(Text section):
——————
= Henry Voigt =

American clockmaker (1738–1814)

Henry Voigt or Henry Voight (1738 – February 7, 1814) was a clockmaker, mathematical instrument maker, machine and steam engine builder, and Chief Coiner of the first United States Mint. He operated a wire mill in Reading Pennsylvania and repaired clocks and watches for Thomas Jefferson, who knew him well. In Philadelphia he participated in the development and production of the first practical steamboat with John Fitch that in 1790 traveled in a commercial operation between 1,300 and 3,000 miles at speeds estimated from 6 to 8 miles per hour. He is credited with some of the first U.S. coin designs and participated in the 1770 production (as one of the "hands" or helpers) and 1806 repair and extension of David Rittenhouse's Orrery.

==Watchmaking business==
By 1775, Voigt had a watchmaking business in Philadelphia. He also claimed to have made himself useful during the American Revolutionary War with some of his manufacturing machines.
Fitch became acquainted with Voigt the watchmaker and was impressed by his ingenuity. Following several conversations in which Voigt took an interest in the scheme, he had made such sensible suggestions that Fitch offered Voigt a share in the Company if he would help him, which Voigt agreed to do. Some years later Fitch recorded a description of Voigt as follows:

"Mr Voight is a Plain Dutchman who fears no man and will always speak his sentiments which has given offense to some of the Members of our Co., and some of them have effected to have a contemptible an opinion of his Philosophic abilities. It is true he is not a man of Letters nor mathematical Knowledge but for my own part I would depend on him more than a Franklin, a [David] Rittenhouse, an Ellicot, a [John] Nancarrow, and Matlack [Timothy Matlock], all combined, as he is a man of superior Mechanical abilities, and Very considerable Natural Philosophy; and as we have many of the first Geniuses in our Co., perhaps nearly equal to those I have mentioned, it is Certain that he has pointed out more defects than them all, and pointed out ways to remedy those defects, when consternation sat silent in every breast for the disaster."
——————
Source data:
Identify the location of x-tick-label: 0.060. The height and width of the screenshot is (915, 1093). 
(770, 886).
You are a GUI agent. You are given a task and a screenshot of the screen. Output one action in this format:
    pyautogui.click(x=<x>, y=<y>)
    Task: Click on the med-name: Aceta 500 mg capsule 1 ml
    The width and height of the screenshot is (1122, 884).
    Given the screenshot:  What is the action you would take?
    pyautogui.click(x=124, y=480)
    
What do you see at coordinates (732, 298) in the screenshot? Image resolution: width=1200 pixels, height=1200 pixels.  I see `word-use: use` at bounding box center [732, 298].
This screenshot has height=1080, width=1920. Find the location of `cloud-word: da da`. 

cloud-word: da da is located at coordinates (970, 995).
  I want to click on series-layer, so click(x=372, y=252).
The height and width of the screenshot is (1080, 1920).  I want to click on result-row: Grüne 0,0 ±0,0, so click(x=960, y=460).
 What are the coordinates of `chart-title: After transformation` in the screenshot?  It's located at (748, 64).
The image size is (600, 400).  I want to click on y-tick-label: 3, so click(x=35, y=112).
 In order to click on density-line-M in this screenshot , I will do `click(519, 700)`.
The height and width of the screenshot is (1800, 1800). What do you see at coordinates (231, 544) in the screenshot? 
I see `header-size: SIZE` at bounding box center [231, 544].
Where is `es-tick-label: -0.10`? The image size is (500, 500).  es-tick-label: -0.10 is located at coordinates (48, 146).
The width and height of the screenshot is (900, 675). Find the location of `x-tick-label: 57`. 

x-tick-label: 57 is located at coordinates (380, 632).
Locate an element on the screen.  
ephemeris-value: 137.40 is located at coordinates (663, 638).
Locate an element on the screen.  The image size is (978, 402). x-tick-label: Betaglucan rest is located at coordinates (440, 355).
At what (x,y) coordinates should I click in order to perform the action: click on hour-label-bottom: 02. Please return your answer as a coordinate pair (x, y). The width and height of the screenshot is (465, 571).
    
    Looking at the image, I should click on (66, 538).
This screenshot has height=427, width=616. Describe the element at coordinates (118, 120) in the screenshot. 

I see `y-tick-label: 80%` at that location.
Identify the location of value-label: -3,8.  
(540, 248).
——————
(Assigned task 1):
According to the Henry Voigt text, in which town did Voigt run a wire mill?
(Assigned task 2):
Turn the rows into a numbered list, starting at the line containing "I want to click on series-layer, so" and ending at the line containing "at that location.", skipping blank lines.
The text and the rows have nothing to do with each other.

(Response box 1):
Reading, Pennsylvania.

(Response box 2):
1.   I want to click on series-layer, so click(x=372, y=252).
2. The height and width of the screenshot is (1080, 1920).  I want to click on result-row: Grüne 0,0 ±0,0, so click(x=960, y=460).
3.  What are the coordinates of `chart-title: After transformation` in the screenshot?  It's located at (748, 64).
4. The image size is (600, 400).  I want to click on y-tick-label: 3, so click(x=35, y=112).
5.  In order to click on density-line-M in this screenshot , I will do `click(519, 700)`.
6. The height and width of the screenshot is (1800, 1800). What do you see at coordinates (231, 544) in the screenshot? 
7. I see `header-size: SIZE` at bounding box center [231, 544].
8. Where is `es-tick-label: -0.10`? The image size is (500, 500).  es-tick-label: -0.10 is located at coordinates (48, 146).
9. The width and height of the screenshot is (900, 675). Find the location of `x-tick-label: 57`. 
10. x-tick-label: 57 is located at coordinates (380, 632).
11. Locate an element on the screen.  
12. ephemeris-value: 137.40 is located at coordinates (663, 638).
13. Locate an element on the screen.  The image size is (978, 402). x-tick-label: Betaglucan rest is located at coordinates (440, 355).
14. At what (x,y) coordinates should I click in order to perform the action: click on hour-label-bottom: 02. Please return your answer as a coordinate pair (x, y). The width and height of the screenshot is (465, 571).
15.     Looking at the image, I should click on (66, 538).
16. This screenshot has height=427, width=616. Describe the element at coordinates (118, 120) in the screenshot. 
17. I see `y-tick-label: 80%` at that location.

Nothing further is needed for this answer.